Dengan QRIS, konsumen tidak harus mengetahui jenis penyedia pembayaran yang digunakan merchant. Satu kode QRIS dapat digunakan oleh berbagai aplikasi pembayaran yang mendukung QRIS.

Bank Indonesia terus memperluas penggunaan QRIS sebagai bagian dari digitalisasi sistem pembayaran. Pada Oktober 2025, BI menyebut QRIS telah menjangkau hampir 60 juta pengguna, dengan sekitar 93 persen di antaranya merupakan UMKM. 4

Transaksinya juga terus meningkat. Bank Indonesia mencatat volume transaksi QRIS tumbuh 139,45 persen secara tahunan pada Oktober 2025. 5

Besarnya skala penggunaan tersebut membuat aturan mengenai biaya QRIS menjadi penting. Sedikit biaya tambahan yang dibebankan pada setiap transaksi dapat memengaruhi kepercayaan masyarakat terhadap sistem pembayaran digital yang kini digunakan secara luas.

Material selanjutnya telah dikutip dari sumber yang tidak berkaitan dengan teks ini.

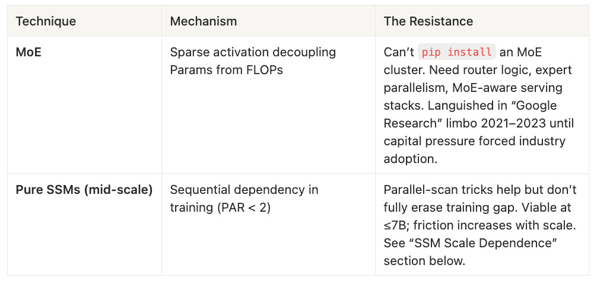This screenshot has width=597, height=287.
Task: Click the word FLOPs in Mechanism cell
Action: pos(263,70)
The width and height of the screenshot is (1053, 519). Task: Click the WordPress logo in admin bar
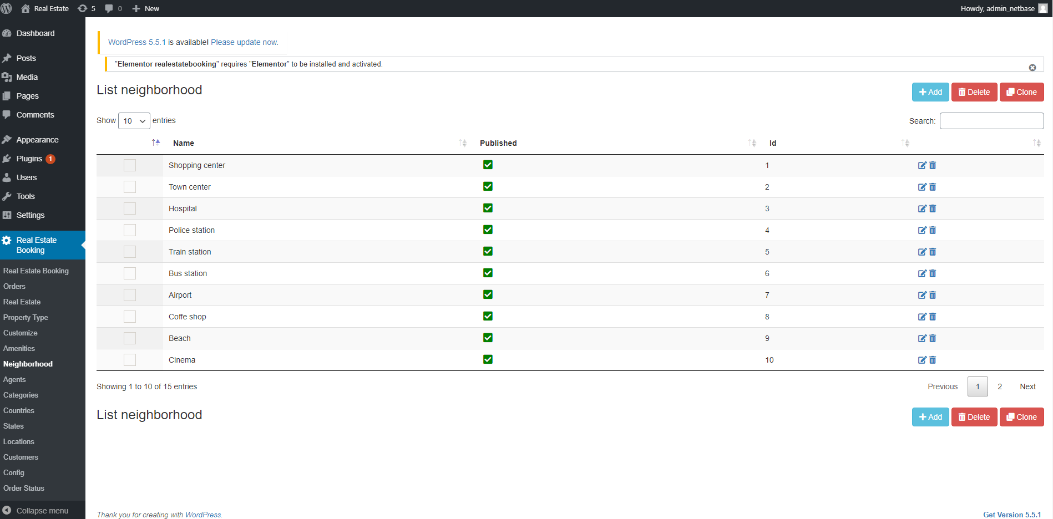tap(7, 8)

QRIS juga merupakan bagian dari perubahan yang lebih besar dalam ekonomi digital Indonesia. Pertumbuhan pembayaran digital, perdagangan elektronik, dan layanan keuangan berbasis teknologi telah mengubah cara masyarakat melakukan transaksi. Perkembangan tersebut sebelumnya juga kami bahas dalam artikel Ekonomi Digital Indonesia Terus Tumbuh, Mengapa Banyak Startup Berguguran?.

Apa Itu MDR QRIS?

Salah satu istilah yang sering muncul ketika membahas biaya QRIS adalah Merchant Discount Rate (MDR).

MDR merupakan biaya yang dikenakan kepada merchant oleh Penyedia Jasa Pembayaran (PJP) dalam pemrosesan transaksi QRIS.

Artinya, MDR berada pada sisi merchant, bukan konsumen.

Besarnya MDR juga tidak selalu sama untuk setiap merchant. Bank Indonesia menetapkan skema tarif berdasarkan kategori usaha dan jenis transaksi.

Untuk merchant kategori Usaha Mikro (UMI), transaksi dengan nominal sampai dengan Rp500.000 dikenakan MDR 0 persen. Sementara transaksi UMI dengan nominal di atas Rp500.000 dikenakan MDR 0,3 persen.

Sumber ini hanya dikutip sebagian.